Featured Post

Is the new professionalism and ACP's new ethics really just about following guidelines?

The Charter ( Medical Professionalism in the New Millennium.A Physician's Charter) did not deal with just the important relationship of ...

Friday, April 22, 2011

Meta-analysis fails to show all-cause mortality benefits to statins in primary prevention

A 2010 meta-analysis by Dr. KK Ray et al ( see here for full text) in the Archives of Internal Medicine stirred a bit of interest and commentary as it failed to show an all-cause mortality benefit from statin use in the setting of primary prevention in patients with elevated risk factors for coronary artery disease.

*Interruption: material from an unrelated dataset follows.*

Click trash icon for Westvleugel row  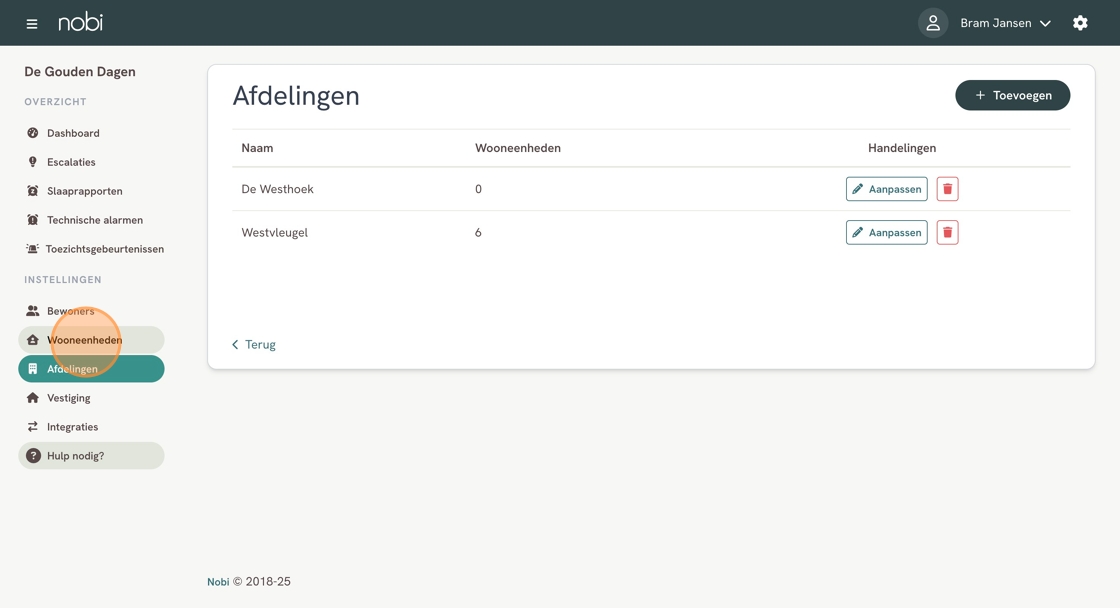point(947,232)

A few context setting comments are in order. First, it is well established that statins are clearly beneficial in secondary prevention of coronary disease. In patients with proven coronary artery disease few would disagree with statin use.Its efficacy and safety have been demonstrated in several of the well known so-called landmark statin trials.

Second, the argument is strong for the conclusion that statin use in primary prevention results in a decrease in cardiovascular (CV) deaths. The authors of the Archives article make their position clear in that regard when they say in their comments sections "the benefits of statins in CV deaths are unequivocal based on primary prevention data from the CTT meta-analysis." The Cholesterol Treatment Trialist Collaboration or CTT was published in Lancet in 2005 ( see here ) .

So, the issue that Ray and his fellow authors addressed was not do statins reduce CV mortality in primary prevention but do statins reduce all cause mortality and their data analysis lead to the conclusion it does not.

Ray analyzed data from 11 randomized clinical trials of patients with what they considered to be high risk for coronary artery disease ( 244,000 patient years). Big numbers for patient years tends to give credence to findings but the key thing here is that in these trials the follow-up period was only 4-5 years as is typical of clinical trials. In patients with increased CV risk -as opposed to patients with proven CAD-the ratio of CV deaths to total deaths is relatively low particularly in a 4-5 year time frame. So that it is not surprising that all cause mortality may not be decreased, which is what Ray demonstrated.

Both the editorialist in the Archives and a subsequent commentator in a Update section in the April 5, 2011
Annals of Internal Medicine seem to conflate failure to show decrease in all cause mortality in a short observation period with overall lack of benefit. Ray and co-authors do not deny benefits in terms of decrease in C-V mortality.